If you want to make your business’ sale process efficient, you need to master the marketing funnel. In a competitive business environment, you need special tools to overcome obstacles and reach clients most efficiently. One of the solutions you might want to try is designing a marketing process that walks customers through a deliberate process until they make a purchasing decision.
What’s a Marketing Funnel?
As highlighted on Clickfunnels, a marketing funnel describes a method of breaking down customer journey, starting from awareness (when the customer first learns about your business) to when they purchase the product. Often, marketing funnels include post-purchase follow-ups as you want to retain the customers.
Benefits of Marketing Funnels
The first advantage you enjoy using funnels is that they simplify the customer journey. This helps you map out each stage in your prospective clients’ decisions. You can measure the steps they plan to take after each stage.
Also, a marketing funnel applies to almost any business model. It can be used to capture different customer interactions. Whether you’re looking for traffic for your store or looking for online sales, a marketing funnel comes in handy to deliver the results you want. It’s a powerful tool that will bring visibility to different stages of connecting with customers.
You will also enjoy great measurability when you use a marketing funnel. The funnel shows where you’re getting most of your customers and the closing rate. This information is useful when formulating your strategy. For example, if you’re losing clients after the third stage, you would work to fix the issues causing this problem.
Stages in a Marketing Funnel
So, what are the different stages you should build a marketing funnel around? Some marketing funnels are designed with five stages, others up to seven depending on the type of market the business serves. A funnel should not be rigid but a flexible structure that accommodates changes as the business gathers new information. Here are the different levels of the marketing funnel that should feature in most customer acquisition campaigns.
1. Awareness
Right on the first stage of a marketing funnel is awareness. This highlights the stage at which people with specific problems discover about your product, brand, or company. Awareness can happen in different ways, including:
- Through a Facebook Ad
- Reading an article on Medium
- Listening to a podcast in which a host gives your business a shoutout
- Finding your website while searching for something online
- Watching a YouTube video about your company or product
Regardless of the method, people discover your brand exists. If the information they get initially makes them interested enough, some will become clients or customers right away.

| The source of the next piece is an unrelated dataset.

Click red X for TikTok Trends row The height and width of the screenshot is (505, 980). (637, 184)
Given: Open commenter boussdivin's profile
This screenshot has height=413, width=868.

As for the rest, you have to pursue them and ensure that your product’s awareness is turned into interest. Educate the audience on how to solve their problems using your product. At this stage, you have to spread this information to as many people as possible. This is where marketing skills come in handy. Partner with influencers and let them showcase your products. Also, ensure your brand has an active presence on platforms such as Facebook, Twitter, Instagram, TikTok, and YouTube.
2. Interest
Your funnel’s second stage is Interest. At this stage, your target customers have consumed content about your brand and are hooked. They want to learn more about the subject. Probably when searching online, they’ll refine searches and input a keyword related to your brand on the search text. Your objective at this point is to rank for those keywords they’re targeting.
Play the expert and explain what they’re looking to learn. SEO skills would be a priority for this optimization stage as you want your brand to appear among top suggestions when potential customers search specific keywords. But getting them to read your content is not enough. You should also integrate action calls that would get them to follow you.
3. Consideration
In the third stage, you have Consideration. At this point, your prospects know their problem, its solution, and they understand you can solve the problem for them. However, it’s not done yet. They have many other options to choose from, so you’ll need to stand out from the alternatives. Help them discover the reason they should choose your brand. Make sure to dominate search results for modifier keywords such as “top”, “best”, and “vs” in your niche.

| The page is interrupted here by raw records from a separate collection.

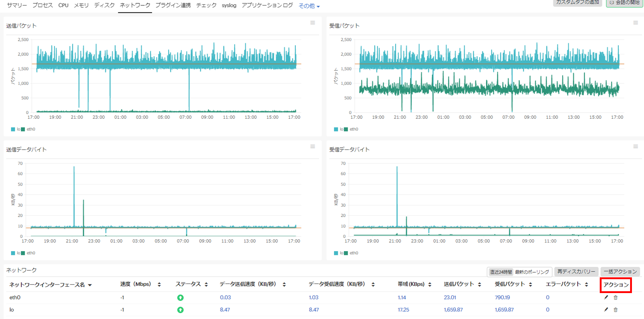Select the 直近24時間 time range toggle

501,272
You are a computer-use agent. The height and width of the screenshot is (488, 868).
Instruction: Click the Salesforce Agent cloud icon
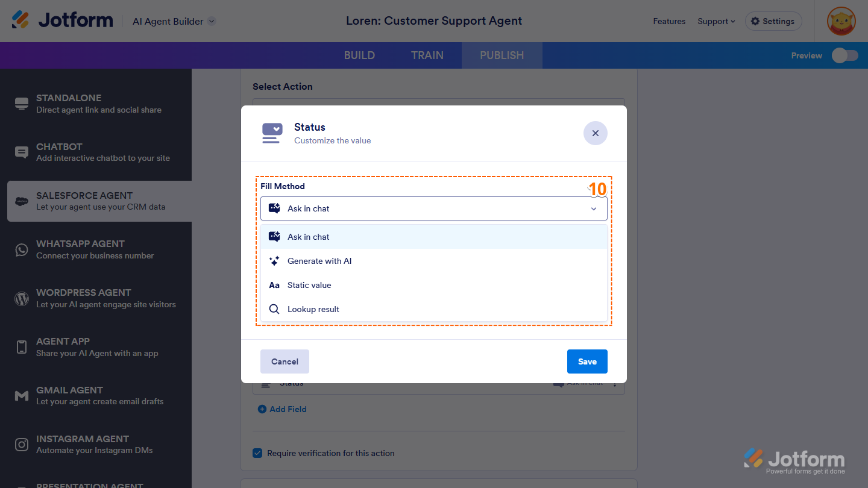point(22,201)
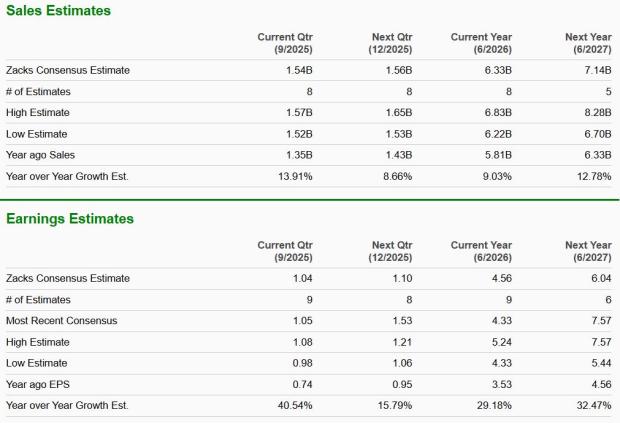Click the 32.47% next year earnings growth

[x=591, y=405]
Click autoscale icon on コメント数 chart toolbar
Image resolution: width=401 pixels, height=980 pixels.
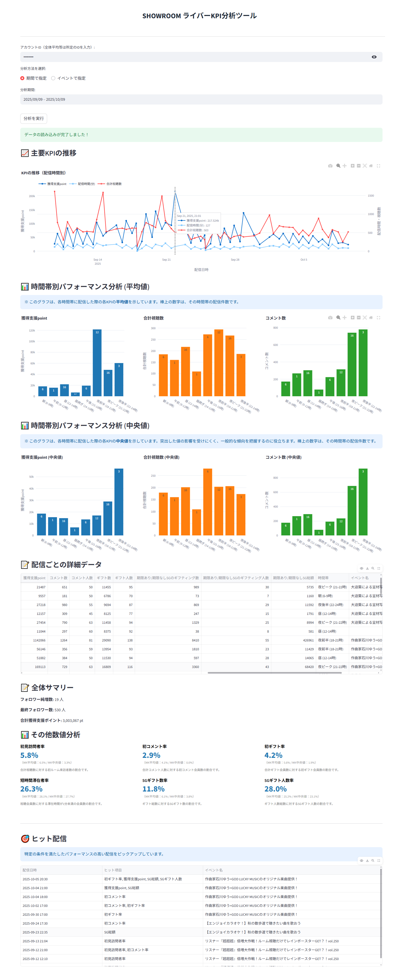pos(365,318)
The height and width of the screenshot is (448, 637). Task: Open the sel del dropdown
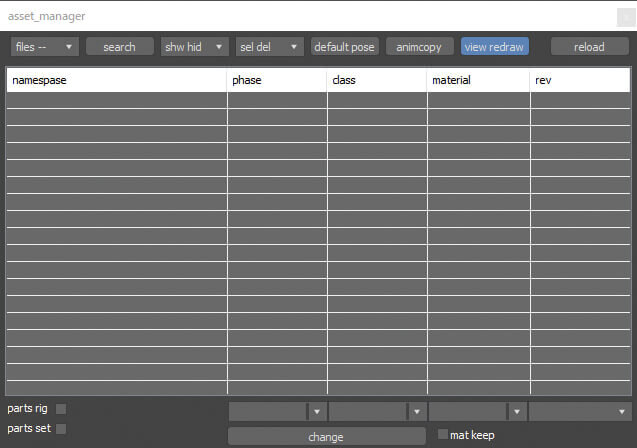(269, 47)
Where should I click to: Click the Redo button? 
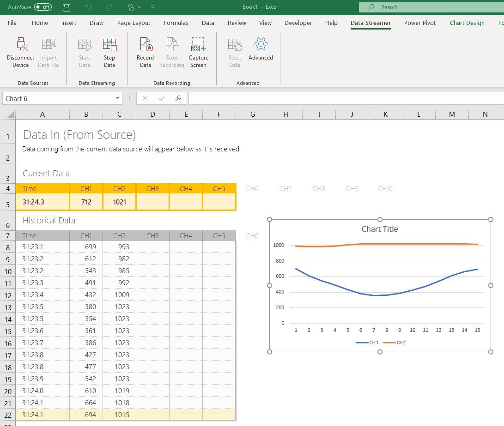(x=109, y=7)
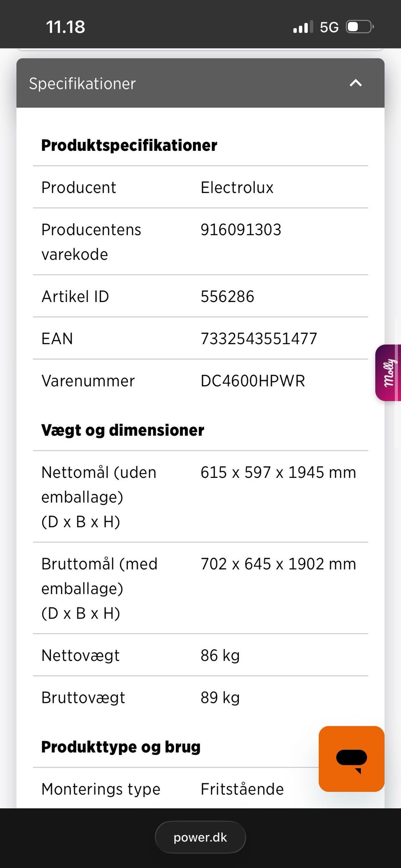Click the Produkttype og brug heading
The height and width of the screenshot is (868, 401).
tap(121, 746)
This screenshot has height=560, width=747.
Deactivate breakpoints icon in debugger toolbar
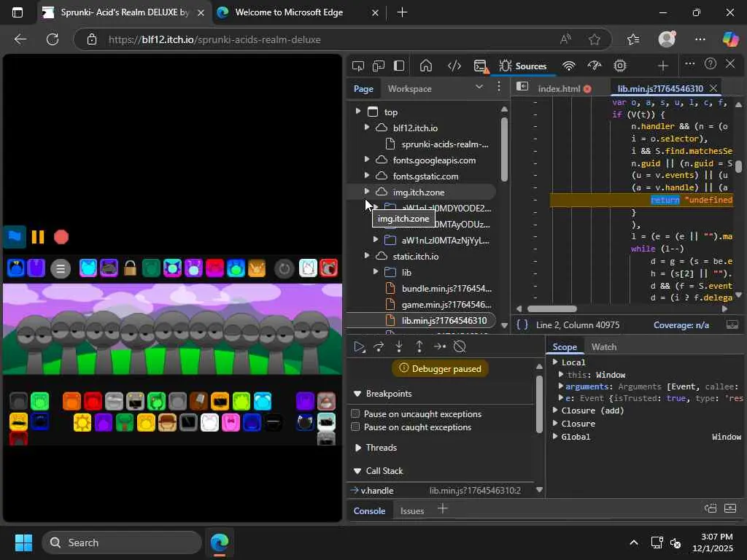tap(460, 347)
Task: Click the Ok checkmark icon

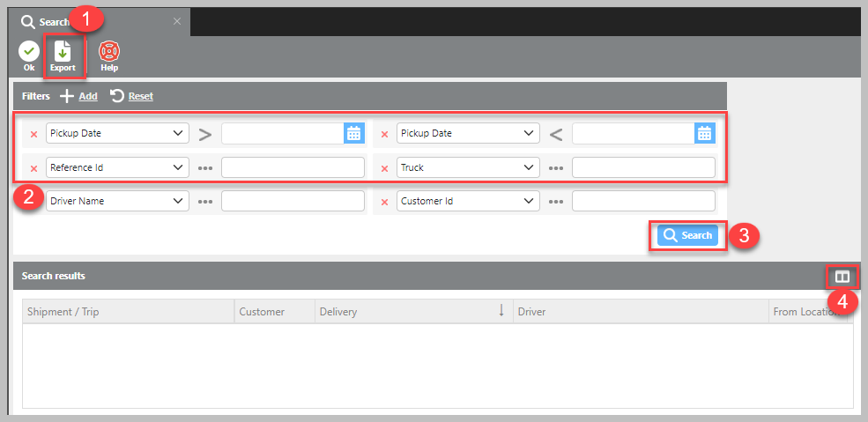Action: pos(29,52)
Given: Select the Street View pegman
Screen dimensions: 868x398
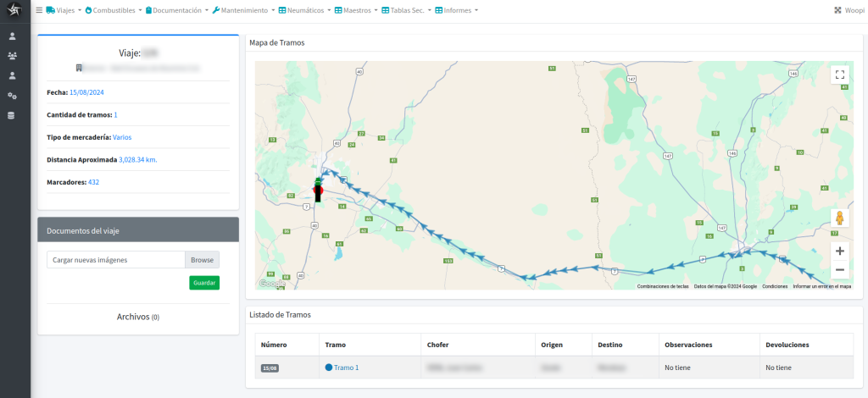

Besides, you need to design a nurture sequence that tells your prospects why they need your brand. You could share new ideas or teach them something related to your products. Also, showing the value of your product will help them decide faster.
While many businesses leverage the use of emails to keep in touch with prospects, there are other options. If your business is in the service industry, you can provide free consultation calls. For complicated products, you could invite your prospects to a webinar. Answer all questions potential customers could have that will convince them you’re the right brand.
4. Conversion
Stage four of marketing funnels is Conversion. If your prospects have reached this point, it means they’re almost convinced your product is what they’re looking for to solve their problem. All you need is to give them the final compelling reason to click “buy”. There are many things you could do to get them to buy.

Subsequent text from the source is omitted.